Assuming your blood pressure is under control, there is very little harm likely to result if you restrict yourself to one to three cups of coffee a day—normal 8-ounce cups, not those trendy oversized models, Dr. Rao cautions.
A Drop in Acidity
Another fruit of Dr. Rao’s research with Dr. Fuller into the chemistry of coffee centers on acidity. The chemists found that dark roast coffee has a slightly lower acidity than medium and light roast, and that cold-brew coffee has a slightly lower acidity than hot brew, making cold-brewed dark roast coffee the least acidic of all.
“We think cold-brew coffee—especially a darker roast—may be a slightly better alternative for those who are sensitive to acidic food and for singers and other vocal professionals who want to minimize acid reflux and acid intake that may corrode the throat and the entire digestive system,” Dr. Rao says.
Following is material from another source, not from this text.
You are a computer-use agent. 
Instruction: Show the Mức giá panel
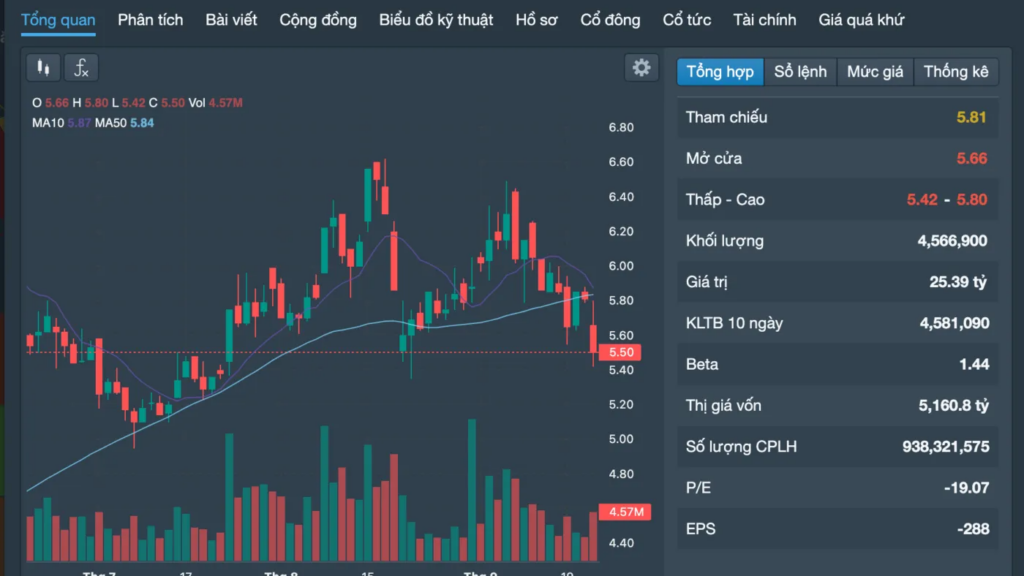coord(875,72)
However, she adds, the difference in acidity between cold brew and hot brew is relatively small. If you prefer to drink hot brew, especially now that the weather is turning cooler, and want one that has a lower acidity, choose a darker roast. By diluting your coffee with the addition of a little more water during brewing, you’ll have even less acidity to worry about.
Speaking of the digestive system, Dr. Monti notes that there are also early studies that coffee might have some beneficial effects on the gut microbiome, which is important to good digestion and a healthy immune system. The jury is still out on this, however; additional, more carefully designed studies are needed.
Coffee on the Brain
The same holds true for findings about coffee’s possible positive impacts on brain health. Take, for example, a study published last November, which found that those who drank four to six cups of coffee a day, as well as tea, had a lower incidence of stroke and dementia. Unfortunately, the study couldn’t actually prove that beverage consumption was the actual cause of this lower risk. Neither could studies suggesting that coffee can reduce the risk of Alzheimer’s and Parkinson’s disease.
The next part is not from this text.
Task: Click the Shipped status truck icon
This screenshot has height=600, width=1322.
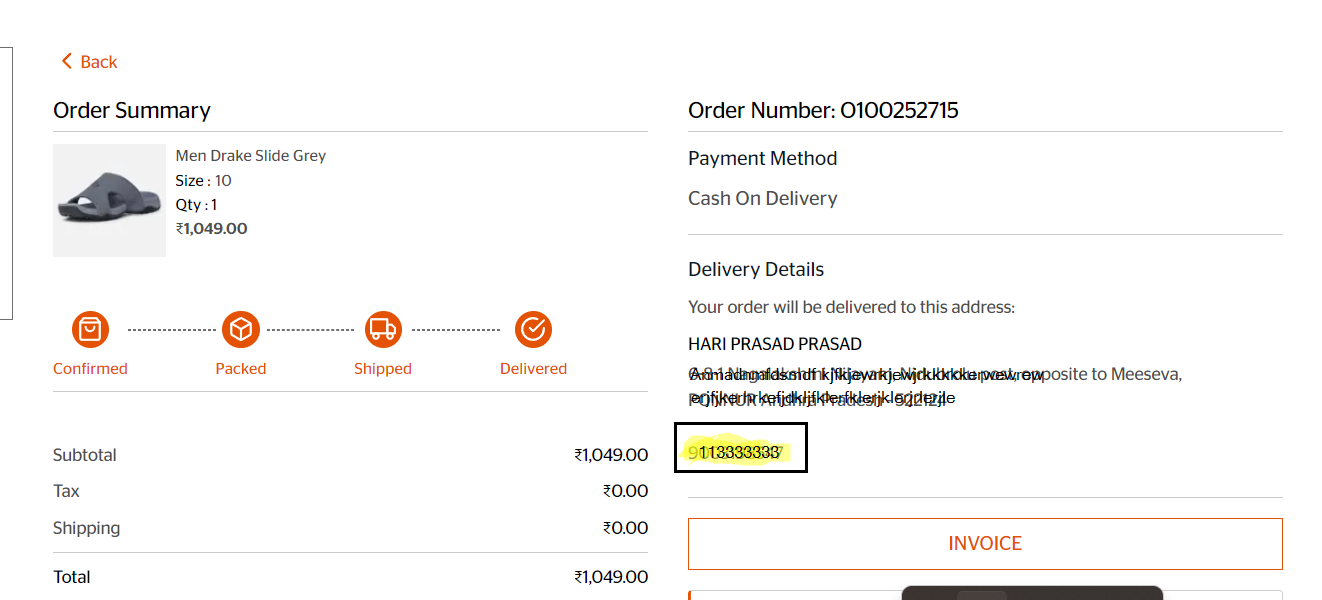Action: 383,329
Such population-based studies look backward to see how many people in groups developed degenerative brain diseases such as Parkinson’s—their conclusions are based on coffee consumption that wasn’t observed and recorded first-hand by scientists as it happened, so the amount of coffee that study participants claimed to have drunk long-term may not be accurate.
To draw sounder conclusions about coffee’s impact on our brains, and on our bodies, Dr. Monti says, what’s needed is data gathered from studies that are more carefully designed and forward-thinking—that is, that accurately chronicle participants’ long-term daily coffee consumption and developments to their health as they happen in order to credibly determine if there is, indeed, a correlation. Further analysis of coffee’s chemical content is also required.
“Right now, we don’t really know whether there are actually any health benefits from drinking coffee,” Dr. Monti says. “There’s encouraging data that suggest there are, but the data is still being sifted. I’m cautiously optimistic that through the efforts of researchers like Dr. Rao, the research will keep moving in a positive direction.”
“Coffee has been around for hundreds of years,” Dr. Rao concludes. “But we’re still trying to understand exactly what’s in coffee and how it affects us. There are so many variables in coffee brewing, so we’re just scratching the surface.”